Show that there doesn't exist a relation $\succ$ between complex numbers such that
(i) For any two complex numbers $z,w$, one and only one of the following is true: $z\succ w,w\succ z,$ or $z=w$
(ii) For all $z_1,z_2,z_3\in\mathbb{C}$ the relation $z_1\succ z_2$ implies $z_1+z_3\succ z_2+z_3$.
(iii) For all $z_1,z_2,z_3\in\mathbb{C}$ with $z_3\succ 0$, then $z_1\succ z_2$ implies $z_1z_3\succ z_2z_3$.
Suppose $i\succ 0$. From (iii) we have $i^2\succ 0$, so $-1\succ 0$, so applying (ii) we get $0\succ 1$. But repeating (iii) on $-1\succ 0$ we get $1\succ 0$, a contradiction. So either $i=0$ or $0\succ i$.
How can I proceed from here?
Best Answer
If we had an order on the complex numbers, then either $i \prec 0$ or $0 \prec i$.

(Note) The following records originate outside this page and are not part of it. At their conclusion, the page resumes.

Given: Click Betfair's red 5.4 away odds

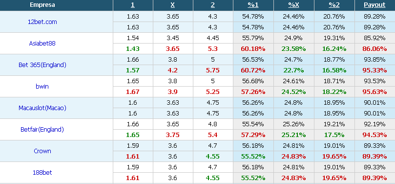Looking at the screenshot, I should pyautogui.click(x=213, y=135).
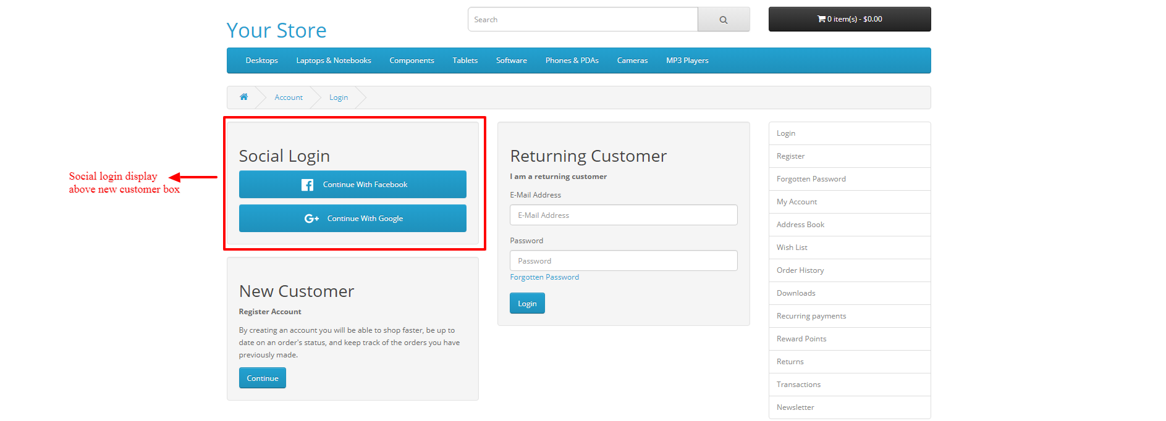Open the Components menu
Image resolution: width=1166 pixels, height=421 pixels.
tap(412, 60)
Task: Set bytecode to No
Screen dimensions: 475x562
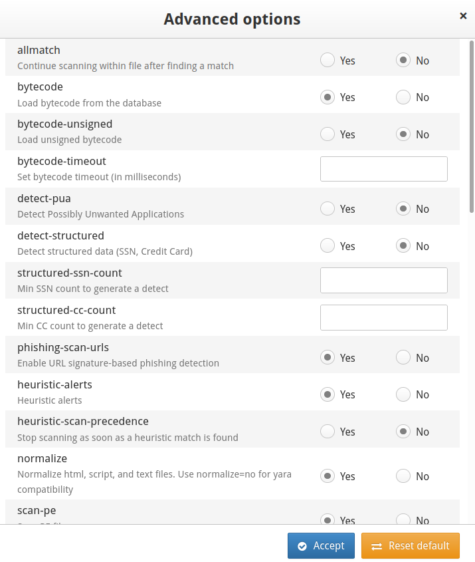Action: pos(403,97)
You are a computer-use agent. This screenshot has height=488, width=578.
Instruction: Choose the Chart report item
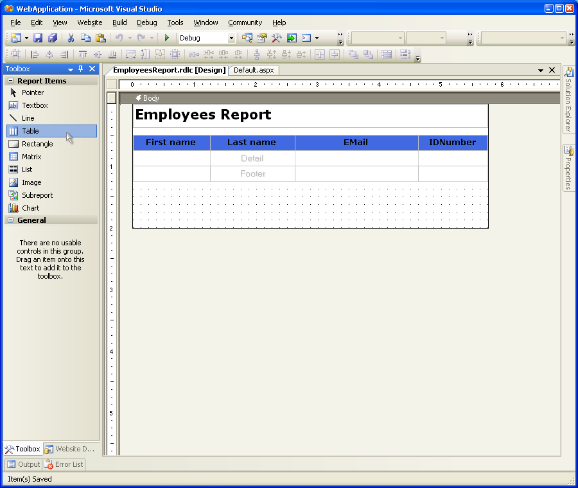(x=30, y=208)

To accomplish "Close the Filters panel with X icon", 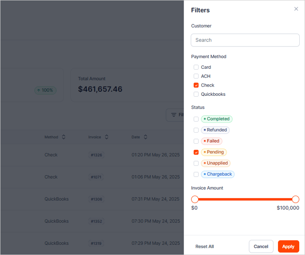I will coord(296,9).
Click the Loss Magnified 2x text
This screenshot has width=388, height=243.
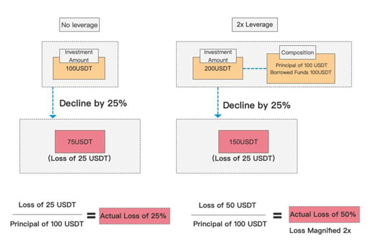(320, 231)
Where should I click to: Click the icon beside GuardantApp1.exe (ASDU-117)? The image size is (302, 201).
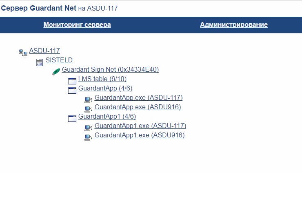tap(88, 128)
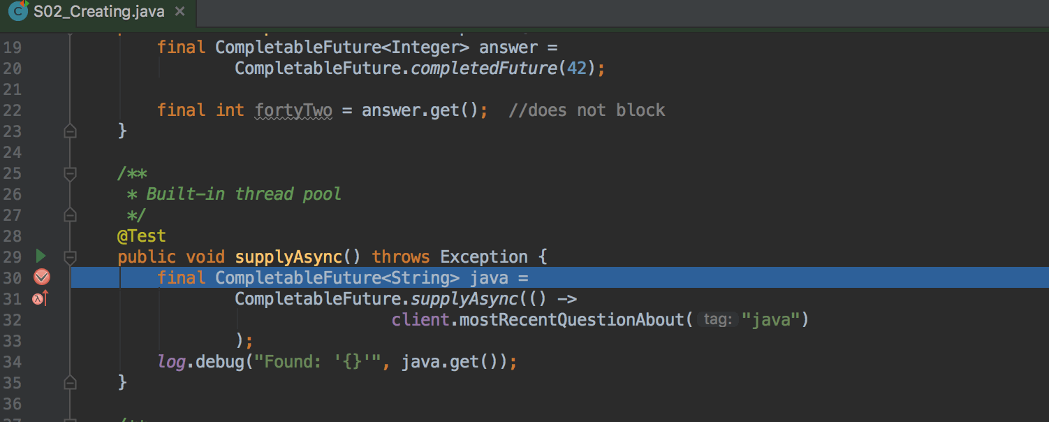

If $0 \prec i$, then $$0i \prec ii \implies 0 \prec -1$$
Then since $0 \prec -1$, we see that $0 \prec (-1)^2 = 1$. Using (iii) we get
$$0 \prec -1 \implies 1 = 0 + 1 \prec -1 + 1 = 0 \implies 1 \prec 0 \prec 1$$
contradicts (i). The case that $i \prec 0$ is similar. Just use (ii) and add $(-i)$ both sides.